Why Was It Called Coronavirus? The Crown Connection

Coronaviruses get their name from the Latin word “corona,” meaning crown. When scientists first saw these viruses under an electron microscope in the 1960s, they noticed club-shaped spikes studding the surface of each viral particle, radiating outward like the points of a crown. That distinctive appearance stuck, and the name has been used for the entire family of viruses ever since.

What Scientists Saw Under the Microscope

In 1966, a Scottish virologist named June Almeida received a mysterious virus sample labeled B814 from collaborators studying common colds. Using a specialized electron microscopy technique she had pioneered, Almeida was able to visualize the virus for the first time. What she saw were halo-like structures surrounding each viral particle, resembling a solar corona, the glowing ring of light visible around the sun during a total eclipse.

Extracted information →

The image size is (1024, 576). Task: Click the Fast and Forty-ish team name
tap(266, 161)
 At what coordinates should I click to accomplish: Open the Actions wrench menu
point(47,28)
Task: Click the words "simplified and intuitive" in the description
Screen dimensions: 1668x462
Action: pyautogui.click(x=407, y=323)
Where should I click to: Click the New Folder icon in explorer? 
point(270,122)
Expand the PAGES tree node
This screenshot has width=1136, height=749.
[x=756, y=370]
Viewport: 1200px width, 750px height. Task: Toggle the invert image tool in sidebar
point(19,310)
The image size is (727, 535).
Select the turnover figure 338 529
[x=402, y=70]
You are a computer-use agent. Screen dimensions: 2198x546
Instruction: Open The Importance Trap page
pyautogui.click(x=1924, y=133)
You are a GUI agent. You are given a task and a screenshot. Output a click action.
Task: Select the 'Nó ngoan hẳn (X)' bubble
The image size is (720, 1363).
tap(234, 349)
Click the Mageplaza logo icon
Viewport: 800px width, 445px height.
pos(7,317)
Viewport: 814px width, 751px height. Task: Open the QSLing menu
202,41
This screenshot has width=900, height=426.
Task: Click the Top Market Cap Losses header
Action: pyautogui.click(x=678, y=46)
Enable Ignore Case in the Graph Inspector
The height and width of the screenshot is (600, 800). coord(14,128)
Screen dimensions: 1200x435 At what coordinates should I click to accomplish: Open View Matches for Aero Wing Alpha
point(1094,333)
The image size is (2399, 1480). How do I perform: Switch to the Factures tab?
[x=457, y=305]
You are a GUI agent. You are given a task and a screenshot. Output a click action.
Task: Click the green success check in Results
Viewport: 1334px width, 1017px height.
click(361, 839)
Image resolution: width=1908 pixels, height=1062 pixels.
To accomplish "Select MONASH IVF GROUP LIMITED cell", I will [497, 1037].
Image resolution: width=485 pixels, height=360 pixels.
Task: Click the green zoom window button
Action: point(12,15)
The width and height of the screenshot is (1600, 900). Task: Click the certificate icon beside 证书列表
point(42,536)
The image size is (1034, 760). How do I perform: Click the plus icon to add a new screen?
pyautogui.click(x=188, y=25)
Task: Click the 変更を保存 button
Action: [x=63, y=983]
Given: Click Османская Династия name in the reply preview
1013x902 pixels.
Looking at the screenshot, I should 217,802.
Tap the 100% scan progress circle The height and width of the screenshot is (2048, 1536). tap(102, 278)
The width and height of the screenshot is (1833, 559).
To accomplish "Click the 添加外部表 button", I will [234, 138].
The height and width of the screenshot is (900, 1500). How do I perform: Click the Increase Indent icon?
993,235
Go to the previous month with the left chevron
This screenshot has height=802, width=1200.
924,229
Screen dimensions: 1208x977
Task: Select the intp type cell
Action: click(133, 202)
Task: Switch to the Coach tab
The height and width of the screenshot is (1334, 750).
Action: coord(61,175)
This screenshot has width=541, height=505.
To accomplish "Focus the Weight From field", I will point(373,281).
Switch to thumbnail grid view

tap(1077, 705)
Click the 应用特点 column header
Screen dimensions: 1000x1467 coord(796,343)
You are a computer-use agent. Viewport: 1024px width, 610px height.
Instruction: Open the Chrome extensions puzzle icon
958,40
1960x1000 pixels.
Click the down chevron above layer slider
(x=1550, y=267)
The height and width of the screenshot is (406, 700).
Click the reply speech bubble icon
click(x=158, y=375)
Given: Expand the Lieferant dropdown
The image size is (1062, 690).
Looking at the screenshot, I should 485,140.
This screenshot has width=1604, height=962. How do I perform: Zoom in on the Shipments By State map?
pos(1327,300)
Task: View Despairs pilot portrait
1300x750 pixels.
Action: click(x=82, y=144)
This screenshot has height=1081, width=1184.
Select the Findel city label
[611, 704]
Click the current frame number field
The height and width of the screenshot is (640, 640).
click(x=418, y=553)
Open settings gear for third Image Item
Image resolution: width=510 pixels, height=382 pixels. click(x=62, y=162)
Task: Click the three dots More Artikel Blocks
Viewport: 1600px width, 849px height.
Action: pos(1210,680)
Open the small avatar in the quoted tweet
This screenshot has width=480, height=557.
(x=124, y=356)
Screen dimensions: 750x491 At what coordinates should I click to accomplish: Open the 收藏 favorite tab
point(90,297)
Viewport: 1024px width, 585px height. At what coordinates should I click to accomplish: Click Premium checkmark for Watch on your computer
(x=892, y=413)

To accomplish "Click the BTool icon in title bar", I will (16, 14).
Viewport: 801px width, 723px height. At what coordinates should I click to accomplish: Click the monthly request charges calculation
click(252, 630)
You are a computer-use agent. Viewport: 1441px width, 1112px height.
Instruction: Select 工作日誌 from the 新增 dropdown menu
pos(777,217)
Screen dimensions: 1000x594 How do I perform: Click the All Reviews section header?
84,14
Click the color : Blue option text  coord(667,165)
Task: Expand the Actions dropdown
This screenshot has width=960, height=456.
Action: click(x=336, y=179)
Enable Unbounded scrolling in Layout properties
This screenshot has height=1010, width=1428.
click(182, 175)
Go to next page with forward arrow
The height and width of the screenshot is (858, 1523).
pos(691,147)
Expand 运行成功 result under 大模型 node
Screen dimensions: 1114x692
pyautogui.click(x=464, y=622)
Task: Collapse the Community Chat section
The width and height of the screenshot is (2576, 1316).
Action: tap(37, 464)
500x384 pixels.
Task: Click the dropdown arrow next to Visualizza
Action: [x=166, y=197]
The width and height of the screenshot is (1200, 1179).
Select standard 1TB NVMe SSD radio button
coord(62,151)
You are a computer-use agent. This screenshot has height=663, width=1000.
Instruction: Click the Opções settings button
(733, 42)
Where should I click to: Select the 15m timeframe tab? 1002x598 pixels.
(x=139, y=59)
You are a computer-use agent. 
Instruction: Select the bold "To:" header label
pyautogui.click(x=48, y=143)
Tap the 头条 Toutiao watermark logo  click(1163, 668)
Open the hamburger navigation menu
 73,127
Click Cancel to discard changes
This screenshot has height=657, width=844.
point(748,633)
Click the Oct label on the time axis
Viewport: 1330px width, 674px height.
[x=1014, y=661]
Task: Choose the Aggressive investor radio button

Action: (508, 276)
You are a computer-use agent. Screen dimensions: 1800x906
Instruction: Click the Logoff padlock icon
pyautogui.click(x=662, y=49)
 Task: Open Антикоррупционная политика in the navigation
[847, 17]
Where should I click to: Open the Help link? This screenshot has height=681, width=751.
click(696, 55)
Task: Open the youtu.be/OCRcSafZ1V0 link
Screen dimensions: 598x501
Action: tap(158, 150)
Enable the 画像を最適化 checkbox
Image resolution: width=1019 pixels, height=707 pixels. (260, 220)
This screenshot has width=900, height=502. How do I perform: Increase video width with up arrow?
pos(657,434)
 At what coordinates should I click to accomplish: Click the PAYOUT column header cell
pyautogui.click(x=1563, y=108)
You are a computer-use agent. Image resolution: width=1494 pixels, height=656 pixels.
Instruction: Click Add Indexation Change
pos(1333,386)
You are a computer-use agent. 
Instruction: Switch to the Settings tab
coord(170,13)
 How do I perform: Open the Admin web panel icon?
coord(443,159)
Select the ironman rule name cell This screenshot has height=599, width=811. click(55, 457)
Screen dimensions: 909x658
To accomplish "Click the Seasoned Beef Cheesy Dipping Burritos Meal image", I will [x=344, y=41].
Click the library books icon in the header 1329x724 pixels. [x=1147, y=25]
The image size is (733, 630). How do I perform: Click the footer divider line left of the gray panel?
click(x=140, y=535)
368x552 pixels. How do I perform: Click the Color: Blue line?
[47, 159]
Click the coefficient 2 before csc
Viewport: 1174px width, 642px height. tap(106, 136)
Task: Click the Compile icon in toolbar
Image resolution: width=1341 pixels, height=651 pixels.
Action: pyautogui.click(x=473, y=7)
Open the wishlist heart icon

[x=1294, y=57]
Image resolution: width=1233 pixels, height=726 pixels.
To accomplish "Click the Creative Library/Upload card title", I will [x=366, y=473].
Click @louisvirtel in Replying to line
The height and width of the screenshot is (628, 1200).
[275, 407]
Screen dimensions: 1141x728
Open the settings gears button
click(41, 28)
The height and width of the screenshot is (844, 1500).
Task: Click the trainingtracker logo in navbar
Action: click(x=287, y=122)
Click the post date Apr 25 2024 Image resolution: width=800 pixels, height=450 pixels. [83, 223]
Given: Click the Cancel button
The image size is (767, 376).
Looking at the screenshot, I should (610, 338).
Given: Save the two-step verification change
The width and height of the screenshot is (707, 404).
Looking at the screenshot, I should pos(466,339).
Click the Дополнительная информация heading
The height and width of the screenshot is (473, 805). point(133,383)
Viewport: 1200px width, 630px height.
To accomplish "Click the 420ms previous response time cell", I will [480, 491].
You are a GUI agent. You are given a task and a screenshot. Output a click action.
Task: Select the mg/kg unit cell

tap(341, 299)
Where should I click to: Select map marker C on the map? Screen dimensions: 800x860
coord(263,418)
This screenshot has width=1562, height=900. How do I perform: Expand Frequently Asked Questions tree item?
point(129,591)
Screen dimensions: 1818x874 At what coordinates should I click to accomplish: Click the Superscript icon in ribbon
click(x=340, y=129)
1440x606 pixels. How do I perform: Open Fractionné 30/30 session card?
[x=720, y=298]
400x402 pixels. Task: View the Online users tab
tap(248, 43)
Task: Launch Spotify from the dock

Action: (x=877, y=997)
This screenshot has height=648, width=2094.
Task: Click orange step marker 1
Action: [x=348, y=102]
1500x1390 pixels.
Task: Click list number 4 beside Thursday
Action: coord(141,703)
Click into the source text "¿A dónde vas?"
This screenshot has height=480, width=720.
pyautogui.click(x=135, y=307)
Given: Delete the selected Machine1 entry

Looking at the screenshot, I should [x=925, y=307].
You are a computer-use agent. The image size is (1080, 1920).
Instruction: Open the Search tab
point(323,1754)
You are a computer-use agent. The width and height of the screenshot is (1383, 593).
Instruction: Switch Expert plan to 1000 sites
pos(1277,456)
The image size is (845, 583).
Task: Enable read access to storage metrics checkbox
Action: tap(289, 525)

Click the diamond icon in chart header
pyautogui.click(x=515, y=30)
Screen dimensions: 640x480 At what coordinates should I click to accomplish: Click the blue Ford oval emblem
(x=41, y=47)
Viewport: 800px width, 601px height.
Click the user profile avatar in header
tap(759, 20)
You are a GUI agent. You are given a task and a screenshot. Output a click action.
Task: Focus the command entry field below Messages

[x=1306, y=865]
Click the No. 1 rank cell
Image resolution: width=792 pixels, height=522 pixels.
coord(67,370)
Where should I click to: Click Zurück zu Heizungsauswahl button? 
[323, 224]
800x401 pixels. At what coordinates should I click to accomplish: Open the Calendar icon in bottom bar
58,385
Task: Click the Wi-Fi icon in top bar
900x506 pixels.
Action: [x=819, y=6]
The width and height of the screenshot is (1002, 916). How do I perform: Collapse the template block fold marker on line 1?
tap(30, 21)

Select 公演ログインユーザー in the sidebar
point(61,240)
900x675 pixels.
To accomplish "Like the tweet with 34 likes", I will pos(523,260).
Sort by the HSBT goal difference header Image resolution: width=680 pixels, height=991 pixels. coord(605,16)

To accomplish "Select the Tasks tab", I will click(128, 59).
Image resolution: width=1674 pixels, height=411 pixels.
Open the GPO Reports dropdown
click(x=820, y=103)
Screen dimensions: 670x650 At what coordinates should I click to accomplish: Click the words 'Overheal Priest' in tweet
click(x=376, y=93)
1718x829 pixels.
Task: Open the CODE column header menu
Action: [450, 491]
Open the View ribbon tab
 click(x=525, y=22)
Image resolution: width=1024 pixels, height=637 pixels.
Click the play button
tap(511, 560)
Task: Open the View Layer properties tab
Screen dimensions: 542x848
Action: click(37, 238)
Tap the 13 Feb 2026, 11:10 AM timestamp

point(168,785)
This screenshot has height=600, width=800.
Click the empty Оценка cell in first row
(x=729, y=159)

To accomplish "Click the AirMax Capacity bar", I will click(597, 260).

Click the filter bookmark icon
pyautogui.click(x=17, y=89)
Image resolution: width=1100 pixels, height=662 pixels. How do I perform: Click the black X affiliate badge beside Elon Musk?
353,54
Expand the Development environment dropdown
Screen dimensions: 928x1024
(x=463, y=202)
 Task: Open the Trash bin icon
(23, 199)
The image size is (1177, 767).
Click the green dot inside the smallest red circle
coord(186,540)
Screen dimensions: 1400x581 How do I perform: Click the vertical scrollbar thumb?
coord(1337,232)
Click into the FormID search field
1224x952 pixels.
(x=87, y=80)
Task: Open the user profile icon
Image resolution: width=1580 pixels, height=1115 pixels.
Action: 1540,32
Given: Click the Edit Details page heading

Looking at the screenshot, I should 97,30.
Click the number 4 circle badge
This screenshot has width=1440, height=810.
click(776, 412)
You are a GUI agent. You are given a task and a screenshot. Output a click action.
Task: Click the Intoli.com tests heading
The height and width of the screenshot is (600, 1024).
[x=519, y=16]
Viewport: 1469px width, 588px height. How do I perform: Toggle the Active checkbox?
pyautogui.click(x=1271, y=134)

Goal of the exercise → Give everything from "Coronaviruses get their" down to "viruses ever since." in the passage on how coronaviruses got their name again, with "club-shaped spikes" replaced by "knob-like projections".

Exercise result →
Coronaviruses get their name from the Latin word “corona,” meaning crown. When scientists first saw these viruses under an electron microscope in the 1960s, they noticed knob-like projections studding the surface of each viral particle, radiating outward like the points of a crown. That distinctive appearance stuck, and the name has been used for the entire family of viruses ever since.